_Data for this task_
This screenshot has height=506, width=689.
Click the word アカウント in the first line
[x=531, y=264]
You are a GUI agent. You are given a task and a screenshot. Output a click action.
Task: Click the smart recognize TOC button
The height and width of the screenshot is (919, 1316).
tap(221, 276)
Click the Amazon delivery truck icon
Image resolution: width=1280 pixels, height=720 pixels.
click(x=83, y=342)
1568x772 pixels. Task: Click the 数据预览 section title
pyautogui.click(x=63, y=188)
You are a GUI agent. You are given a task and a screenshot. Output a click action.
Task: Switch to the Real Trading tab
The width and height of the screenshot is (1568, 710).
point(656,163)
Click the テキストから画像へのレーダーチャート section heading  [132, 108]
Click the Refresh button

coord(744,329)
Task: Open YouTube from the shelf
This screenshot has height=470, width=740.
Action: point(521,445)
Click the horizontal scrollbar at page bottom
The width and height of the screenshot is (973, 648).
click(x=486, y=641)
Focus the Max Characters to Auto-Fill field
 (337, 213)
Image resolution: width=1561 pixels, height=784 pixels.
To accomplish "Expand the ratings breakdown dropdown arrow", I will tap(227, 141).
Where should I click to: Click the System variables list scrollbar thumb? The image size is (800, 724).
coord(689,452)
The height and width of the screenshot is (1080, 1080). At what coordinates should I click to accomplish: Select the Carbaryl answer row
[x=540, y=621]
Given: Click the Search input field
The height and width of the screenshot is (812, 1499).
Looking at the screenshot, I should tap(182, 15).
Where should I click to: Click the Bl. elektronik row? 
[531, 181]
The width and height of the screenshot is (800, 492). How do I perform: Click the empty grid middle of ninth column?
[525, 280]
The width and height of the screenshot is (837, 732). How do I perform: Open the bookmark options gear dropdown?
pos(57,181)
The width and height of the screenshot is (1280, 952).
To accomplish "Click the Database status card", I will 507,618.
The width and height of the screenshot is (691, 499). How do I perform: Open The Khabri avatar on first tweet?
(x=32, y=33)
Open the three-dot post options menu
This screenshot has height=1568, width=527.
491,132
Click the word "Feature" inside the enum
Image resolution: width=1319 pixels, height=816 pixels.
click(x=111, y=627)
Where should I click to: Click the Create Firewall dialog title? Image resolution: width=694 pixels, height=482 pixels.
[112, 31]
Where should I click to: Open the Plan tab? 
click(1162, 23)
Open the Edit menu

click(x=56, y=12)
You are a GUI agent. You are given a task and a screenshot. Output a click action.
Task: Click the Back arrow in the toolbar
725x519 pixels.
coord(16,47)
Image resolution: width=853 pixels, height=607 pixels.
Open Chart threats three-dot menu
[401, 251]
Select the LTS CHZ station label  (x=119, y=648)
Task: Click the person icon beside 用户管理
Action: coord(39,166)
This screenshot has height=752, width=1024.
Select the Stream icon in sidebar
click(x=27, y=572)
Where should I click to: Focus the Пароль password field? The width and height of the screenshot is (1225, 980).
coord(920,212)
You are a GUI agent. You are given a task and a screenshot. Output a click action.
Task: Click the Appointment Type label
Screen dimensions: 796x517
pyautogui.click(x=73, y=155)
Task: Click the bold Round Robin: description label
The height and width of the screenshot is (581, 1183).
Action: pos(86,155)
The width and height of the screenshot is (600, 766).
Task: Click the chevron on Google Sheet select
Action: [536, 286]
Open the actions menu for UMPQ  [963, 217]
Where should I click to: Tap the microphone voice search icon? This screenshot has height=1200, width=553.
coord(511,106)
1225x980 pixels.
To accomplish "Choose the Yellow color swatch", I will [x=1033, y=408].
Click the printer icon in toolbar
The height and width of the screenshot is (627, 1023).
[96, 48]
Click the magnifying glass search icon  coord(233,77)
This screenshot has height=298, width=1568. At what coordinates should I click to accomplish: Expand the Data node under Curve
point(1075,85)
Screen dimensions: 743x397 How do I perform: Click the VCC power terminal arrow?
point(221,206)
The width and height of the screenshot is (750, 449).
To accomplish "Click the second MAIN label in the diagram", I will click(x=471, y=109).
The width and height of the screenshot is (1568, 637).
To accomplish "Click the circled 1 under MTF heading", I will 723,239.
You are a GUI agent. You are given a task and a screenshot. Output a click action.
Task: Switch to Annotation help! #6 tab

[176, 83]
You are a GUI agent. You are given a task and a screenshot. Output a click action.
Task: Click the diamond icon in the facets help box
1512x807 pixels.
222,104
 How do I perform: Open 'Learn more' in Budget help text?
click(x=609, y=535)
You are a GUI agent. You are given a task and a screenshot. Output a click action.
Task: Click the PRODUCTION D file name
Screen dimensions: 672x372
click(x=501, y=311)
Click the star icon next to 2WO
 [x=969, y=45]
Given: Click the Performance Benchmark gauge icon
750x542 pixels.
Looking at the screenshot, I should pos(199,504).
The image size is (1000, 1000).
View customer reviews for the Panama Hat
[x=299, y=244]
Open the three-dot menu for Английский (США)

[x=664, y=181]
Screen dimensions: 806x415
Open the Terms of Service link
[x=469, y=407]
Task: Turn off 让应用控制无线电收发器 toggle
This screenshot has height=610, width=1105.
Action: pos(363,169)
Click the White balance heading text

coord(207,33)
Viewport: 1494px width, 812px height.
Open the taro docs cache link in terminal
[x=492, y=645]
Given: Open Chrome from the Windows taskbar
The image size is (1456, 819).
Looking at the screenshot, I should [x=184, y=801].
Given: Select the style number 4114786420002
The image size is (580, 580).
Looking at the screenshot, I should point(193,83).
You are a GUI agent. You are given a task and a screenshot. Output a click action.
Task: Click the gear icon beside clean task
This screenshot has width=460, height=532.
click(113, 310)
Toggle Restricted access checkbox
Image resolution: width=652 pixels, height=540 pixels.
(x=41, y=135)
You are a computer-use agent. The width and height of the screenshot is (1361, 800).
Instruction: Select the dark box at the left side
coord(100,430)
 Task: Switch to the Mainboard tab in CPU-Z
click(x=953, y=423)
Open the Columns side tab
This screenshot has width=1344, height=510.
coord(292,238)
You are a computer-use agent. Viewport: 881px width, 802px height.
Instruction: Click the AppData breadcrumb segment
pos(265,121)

_Given request_
Rewrite all of the records above, changing every occurrence of "GUI agent" to "GUI assistant" and leaving everything else as it is.

_Answer_
This screenshot has height=506, width=689.
Click the word アカウント in the first line
[x=531, y=264]
You are a GUI assistant. You are given a task and a screenshot. Output a click action.
Task: Click the smart recognize TOC button
The height and width of the screenshot is (919, 1316).
tap(221, 276)
Click the Amazon delivery truck icon
Image resolution: width=1280 pixels, height=720 pixels.
click(x=83, y=342)
1568x772 pixels. Task: Click the 数据预览 section title
pyautogui.click(x=63, y=188)
You are a GUI assistant. You are given a task and a screenshot. Output a click action.
Task: Switch to the Real Trading tab
The width and height of the screenshot is (1568, 710).
point(656,163)
Click the テキストから画像へのレーダーチャート section heading  [132, 108]
Click the Refresh button

coord(744,329)
Task: Open YouTube from the shelf
This screenshot has height=470, width=740.
Action: point(521,445)
Click the horizontal scrollbar at page bottom
The width and height of the screenshot is (973, 648).
click(x=486, y=641)
Focus the Max Characters to Auto-Fill field
 (337, 213)
Image resolution: width=1561 pixels, height=784 pixels.
To accomplish "Expand the ratings breakdown dropdown arrow", I will tap(227, 141).
Where should I click to: Click the System variables list scrollbar thumb? The image size is (800, 724).
coord(689,452)
The height and width of the screenshot is (1080, 1080). At what coordinates should I click to accomplish: Select the Carbaryl answer row
[x=540, y=621]
Given: Click the Search input field
The height and width of the screenshot is (812, 1499).
Looking at the screenshot, I should tap(182, 15).
Where should I click to: Click the Bl. elektronik row? 
[531, 181]
The width and height of the screenshot is (800, 492). How do I perform: Click the empty grid middle of ninth column?
[525, 280]
The width and height of the screenshot is (837, 732). How do I perform: Open the bookmark options gear dropdown?
pos(57,181)
The width and height of the screenshot is (1280, 952).
To accomplish "Click the Database status card", I will 507,618.
The width and height of the screenshot is (691, 499). How do I perform: Open The Khabri avatar on first tweet?
(x=32, y=33)
Open the three-dot post options menu
This screenshot has height=1568, width=527.
491,132
Click the word "Feature" inside the enum
Image resolution: width=1319 pixels, height=816 pixels.
click(x=111, y=627)
Where should I click to: Click the Create Firewall dialog title? Image resolution: width=694 pixels, height=482 pixels.
[112, 31]
Where should I click to: Open the Plan tab? 
click(1162, 23)
Open the Edit menu

click(x=56, y=12)
You are a GUI assistant. You are given a task and a screenshot. Output a click action.
Task: Click the Back arrow in the toolbar
725x519 pixels.
coord(16,47)
Image resolution: width=853 pixels, height=607 pixels.
Open Chart threats three-dot menu
[401, 251]
Select the LTS CHZ station label  (x=119, y=648)
Task: Click the person icon beside 用户管理
Action: coord(39,166)
This screenshot has height=752, width=1024.
Select the Stream icon in sidebar
click(x=27, y=572)
Where should I click to: Focus the Пароль password field? The width and height of the screenshot is (1225, 980).
coord(920,212)
You are a GUI assistant. You are given a task and a screenshot. Output a click action.
Task: Click the Appointment Type label
Screen dimensions: 796x517
pyautogui.click(x=73, y=155)
Task: Click the bold Round Robin: description label
The height and width of the screenshot is (581, 1183).
Action: pos(86,155)
The width and height of the screenshot is (600, 766).
Task: Click the chevron on Google Sheet select
Action: [536, 286]
Open the actions menu for UMPQ  [963, 217]
Where should I click to: Tap the microphone voice search icon? This screenshot has height=1200, width=553.
coord(511,106)
1225x980 pixels.
To accomplish "Choose the Yellow color swatch", I will [x=1033, y=408].
Click the printer icon in toolbar
The height and width of the screenshot is (627, 1023).
[96, 48]
Click the magnifying glass search icon  coord(233,77)
This screenshot has height=298, width=1568. At what coordinates should I click to accomplish: Expand the Data node under Curve
point(1075,85)
Screen dimensions: 743x397 How do I perform: Click the VCC power terminal arrow?
point(221,206)
The width and height of the screenshot is (750, 449).
To accomplish "Click the second MAIN label in the diagram", I will click(x=471, y=109).
The width and height of the screenshot is (1568, 637).
To accomplish "Click the circled 1 under MTF heading", I will 723,239.
You are a GUI assistant. You are given a task and a screenshot. Output a click action.
Task: Switch to Annotation help! #6 tab

[176, 83]
You are a GUI assistant. You are given a task and a screenshot. Output a click action.
Task: Click the diamond icon in the facets help box
1512x807 pixels.
222,104
 How do I perform: Open 'Learn more' in Budget help text?
click(x=609, y=535)
You are a GUI assistant. You are given a task and a screenshot. Output a click action.
Task: Click the PRODUCTION D file name
Screen dimensions: 672x372
click(x=501, y=311)
Click the star icon next to 2WO
 [x=969, y=45]
Given: Click the Performance Benchmark gauge icon
750x542 pixels.
Looking at the screenshot, I should pos(199,504).
The image size is (1000, 1000).
View customer reviews for the Panama Hat
[x=299, y=244]
Open the three-dot menu for Английский (США)

[x=664, y=181]
Screen dimensions: 806x415
Open the Terms of Service link
[x=469, y=407]
Task: Turn off 让应用控制无线电收发器 toggle
This screenshot has height=610, width=1105.
Action: pos(363,169)
Click the White balance heading text

coord(207,33)
Viewport: 1494px width, 812px height.
Open the taro docs cache link in terminal
[x=492, y=645]
Given: Open Chrome from the Windows taskbar
The image size is (1456, 819).
Looking at the screenshot, I should [x=184, y=801].
Given: Select the style number 4114786420002
The image size is (580, 580).
Looking at the screenshot, I should point(193,83).
You are a GUI assistant. You are given a task and a screenshot. Output a click action.
Task: Click the gear icon beside clean task
This screenshot has width=460, height=532.
click(113, 310)
Toggle Restricted access checkbox
Image resolution: width=652 pixels, height=540 pixels.
(x=41, y=135)
You are a computer-use agent. The width and height of the screenshot is (1361, 800).
Instruction: Select the dark box at the left side
coord(100,430)
 Task: Switch to the Mainboard tab in CPU-Z
click(x=953, y=423)
Open the Columns side tab
This screenshot has width=1344, height=510.
coord(292,238)
You are a computer-use agent. Viewport: 881px width, 802px height.
Instruction: Click the AppData breadcrumb segment
pos(265,121)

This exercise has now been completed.